◆ Set exercise ◆
Copy out every line of the listing below character for character.

◆ Records for this task ◆
╭──
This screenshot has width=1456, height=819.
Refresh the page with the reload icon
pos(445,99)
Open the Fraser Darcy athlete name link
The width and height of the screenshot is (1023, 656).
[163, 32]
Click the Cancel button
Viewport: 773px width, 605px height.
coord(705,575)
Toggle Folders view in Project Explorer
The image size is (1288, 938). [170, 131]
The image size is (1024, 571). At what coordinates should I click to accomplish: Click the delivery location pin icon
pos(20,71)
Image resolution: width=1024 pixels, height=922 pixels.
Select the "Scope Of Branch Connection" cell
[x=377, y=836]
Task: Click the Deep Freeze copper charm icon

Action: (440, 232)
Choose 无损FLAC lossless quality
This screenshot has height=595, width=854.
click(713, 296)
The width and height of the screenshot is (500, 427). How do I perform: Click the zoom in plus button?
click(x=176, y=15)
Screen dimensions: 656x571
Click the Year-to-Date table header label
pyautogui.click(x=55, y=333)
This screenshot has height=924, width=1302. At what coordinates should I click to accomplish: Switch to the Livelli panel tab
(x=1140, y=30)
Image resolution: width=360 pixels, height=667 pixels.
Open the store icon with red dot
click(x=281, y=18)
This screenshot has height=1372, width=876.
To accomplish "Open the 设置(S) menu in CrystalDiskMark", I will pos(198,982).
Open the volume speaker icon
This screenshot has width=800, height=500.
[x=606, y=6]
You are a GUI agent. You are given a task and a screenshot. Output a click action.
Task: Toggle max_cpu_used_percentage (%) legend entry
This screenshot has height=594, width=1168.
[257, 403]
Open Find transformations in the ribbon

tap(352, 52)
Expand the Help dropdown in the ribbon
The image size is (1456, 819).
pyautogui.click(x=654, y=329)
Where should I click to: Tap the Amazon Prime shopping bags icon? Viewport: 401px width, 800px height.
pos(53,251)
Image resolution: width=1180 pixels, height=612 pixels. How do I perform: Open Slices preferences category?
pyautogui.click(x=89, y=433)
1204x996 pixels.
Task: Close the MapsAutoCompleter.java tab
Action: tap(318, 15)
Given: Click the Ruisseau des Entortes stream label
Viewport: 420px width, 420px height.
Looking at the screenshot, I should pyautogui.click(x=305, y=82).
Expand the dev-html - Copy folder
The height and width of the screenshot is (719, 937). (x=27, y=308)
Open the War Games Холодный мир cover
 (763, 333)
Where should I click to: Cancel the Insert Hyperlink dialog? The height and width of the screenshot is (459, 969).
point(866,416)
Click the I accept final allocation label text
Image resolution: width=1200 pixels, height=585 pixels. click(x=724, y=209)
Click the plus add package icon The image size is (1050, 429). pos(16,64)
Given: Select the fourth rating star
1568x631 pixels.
╰──
◆ Problem solution ◆
This screenshot has width=1456, height=819.
Refresh the page with the reload icon
pos(445,99)
Open the Fraser Darcy athlete name link
The width and height of the screenshot is (1023, 656).
[163, 32]
Click the Cancel button
Viewport: 773px width, 605px height.
coord(705,575)
Toggle Folders view in Project Explorer
The image size is (1288, 938). [170, 131]
The image size is (1024, 571). At what coordinates should I click to accomplish: Click the delivery location pin icon
pos(20,71)
Image resolution: width=1024 pixels, height=922 pixels.
Select the "Scope Of Branch Connection" cell
[x=377, y=836]
Task: Click the Deep Freeze copper charm icon

Action: (440, 232)
Choose 无损FLAC lossless quality
This screenshot has height=595, width=854.
click(713, 296)
The width and height of the screenshot is (500, 427). How do I perform: Click the zoom in plus button?
click(x=176, y=15)
Screen dimensions: 656x571
Click the Year-to-Date table header label
pyautogui.click(x=55, y=333)
This screenshot has height=924, width=1302. At what coordinates should I click to accomplish: Switch to the Livelli panel tab
(x=1140, y=30)
Image resolution: width=360 pixels, height=667 pixels.
Open the store icon with red dot
click(x=281, y=18)
This screenshot has height=1372, width=876.
To accomplish "Open the 设置(S) menu in CrystalDiskMark", I will pos(198,982).
Open the volume speaker icon
This screenshot has width=800, height=500.
[x=606, y=6]
You are a GUI agent. You are given a task and a screenshot. Output a click action.
Task: Toggle max_cpu_used_percentage (%) legend entry
This screenshot has height=594, width=1168.
[257, 403]
Open Find transformations in the ribbon

tap(352, 52)
Expand the Help dropdown in the ribbon
The image size is (1456, 819).
pyautogui.click(x=654, y=329)
Where should I click to: Tap the Amazon Prime shopping bags icon? Viewport: 401px width, 800px height.
pos(53,251)
Image resolution: width=1180 pixels, height=612 pixels. How do I perform: Open Slices preferences category?
pyautogui.click(x=89, y=433)
1204x996 pixels.
Task: Close the MapsAutoCompleter.java tab
Action: tap(318, 15)
Given: Click the Ruisseau des Entortes stream label
Viewport: 420px width, 420px height.
Looking at the screenshot, I should pyautogui.click(x=305, y=82).
Expand the dev-html - Copy folder
The height and width of the screenshot is (719, 937). (x=27, y=308)
Open the War Games Холодный мир cover
 (763, 333)
Where should I click to: Cancel the Insert Hyperlink dialog? The height and width of the screenshot is (459, 969).
point(866,416)
Click the I accept final allocation label text
Image resolution: width=1200 pixels, height=585 pixels. click(x=724, y=209)
Click the plus add package icon The image size is (1050, 429). pos(16,64)
Given: Select the fourth rating star
1568x631 pixels.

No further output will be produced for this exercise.